The Department of Finance's Comcover scheme has received insurance claims from almost 1000 public servants who say they have been misled into not joining lucrative Commonwealth super funds.
Finance Department executives told an estimates hearing on Thursday that $15.6 million had been paid to several dozen retired bureaucrats under "Cornwell claims" in recent years.
There have been 966 claims in total with about 200 continuing and about 700 declined or dealt with cheaply outside the court system.
The claims are named after John Cornwell, who won a High Court case after he was incorrectly advised he was not eligible for Commonwealth superannuation.
The hearing was told the average cost of settlements was $168,167.
Assistant secretary at the department Robert Antich suggested many of the claims were rejected because they assumed the Commonwealth had to inform them about superannuation, which was not the case under the Cornwell ruling.

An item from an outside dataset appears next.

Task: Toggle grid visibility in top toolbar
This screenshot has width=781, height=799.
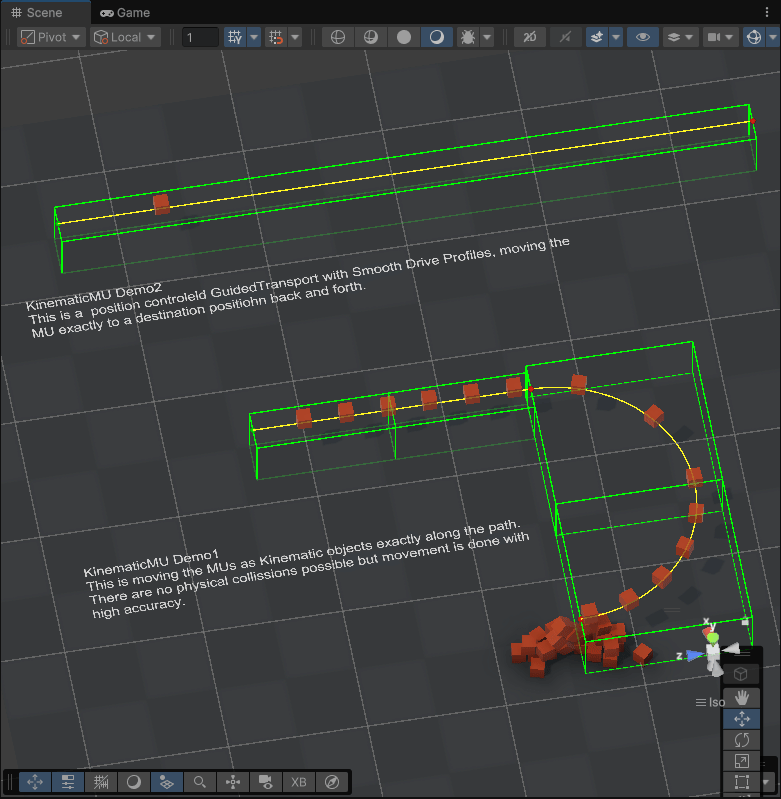Action: pos(235,37)
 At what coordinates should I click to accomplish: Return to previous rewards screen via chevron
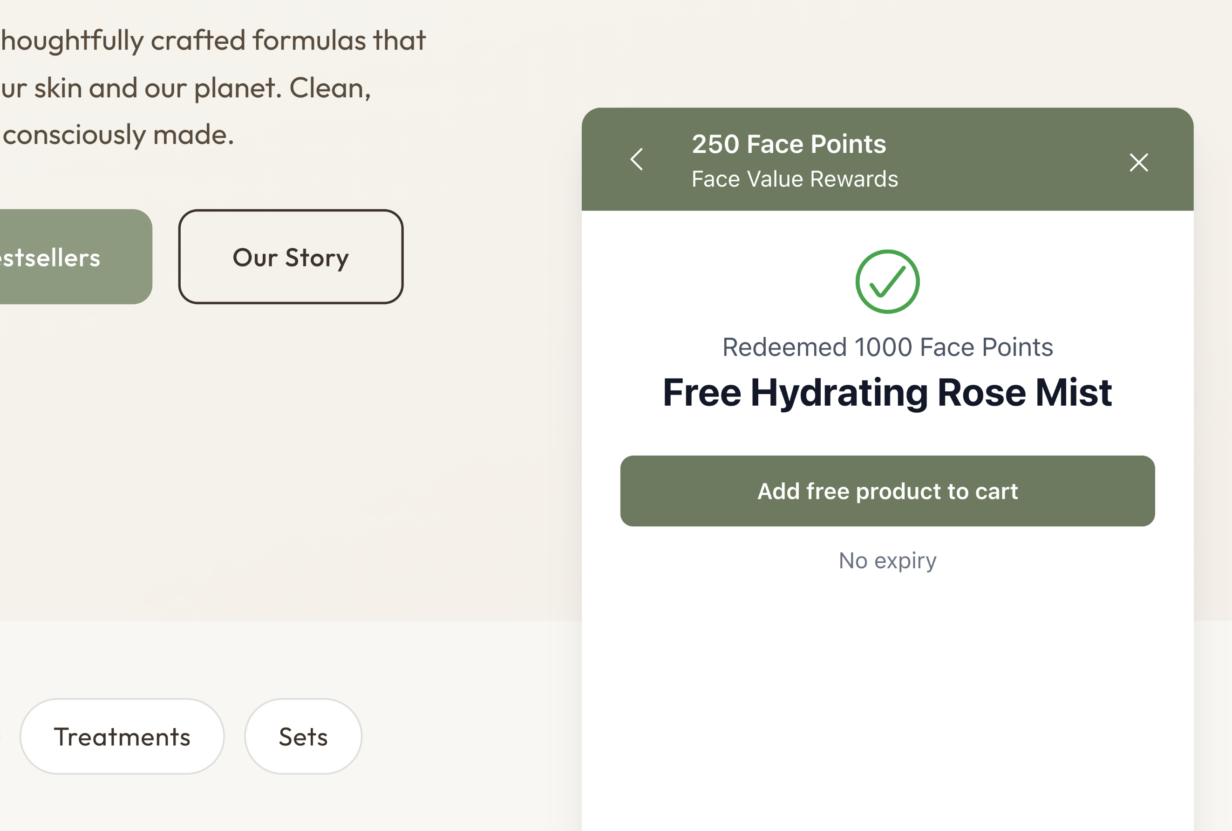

"If they sought advice and were given wrong advice then it becomes a live issue," Mr Antich said.
"Some of those live claims are prospective on [the fact] there's not going to be a claim until those people retire."
Under Cornwell, the claims cannot crystalise until retirement.
Six cases had been launched in the ACT Supreme Court, two of which were continuing, and $1.956 million had been spent on legal costs.
Mr Antich said the benefit of these legal battles was in clarifying certain points of law that would affect hundreds of other cases.
In December Wayne Meredith won a $840,000 payout in the Supreme Court, believed to be the most significant claim yet in financial terms.
Senator Nick Xenophon, who has called for an independent tribunal to speed up the processing of claims, asked if they were being fast-tracked.
"The department's view is that it is running a fast-track process," said Mr Antich, who added two legal firms had been engaged to deal with the claims.
"If you were to go down the proposal of a tribunal, I don't think you'd be saving time and you'd be spending more money.
"Each claim has to be determined on the evidence.
"Our process is quickly dealing with those [using] lawyers that are very familiar with the concepts."
Superannuated Commonwealth Officers' Association president John Coleman said the volume of claims was a warning to the federal government.
"You would hope that public service departments have learnt a lesson from the Cornwell case about the advice they give to people," Mr Coleman said.
The department has also received 155 applications for "act of grace" payments from people who say the Commonwealth has caused them a loss.
Mr Antich said about 120 of these were declined and two had been approved.
"An act of grace is entirely discretionary and it's when all other avenues in relation to a payment from the Commonwealth have been exhausted," he said.
The time to process these could be lengthy.
"If you get a claim and they allege certain things have happened in the past, we'll have to engage with the department [and] the claimant and it could take months."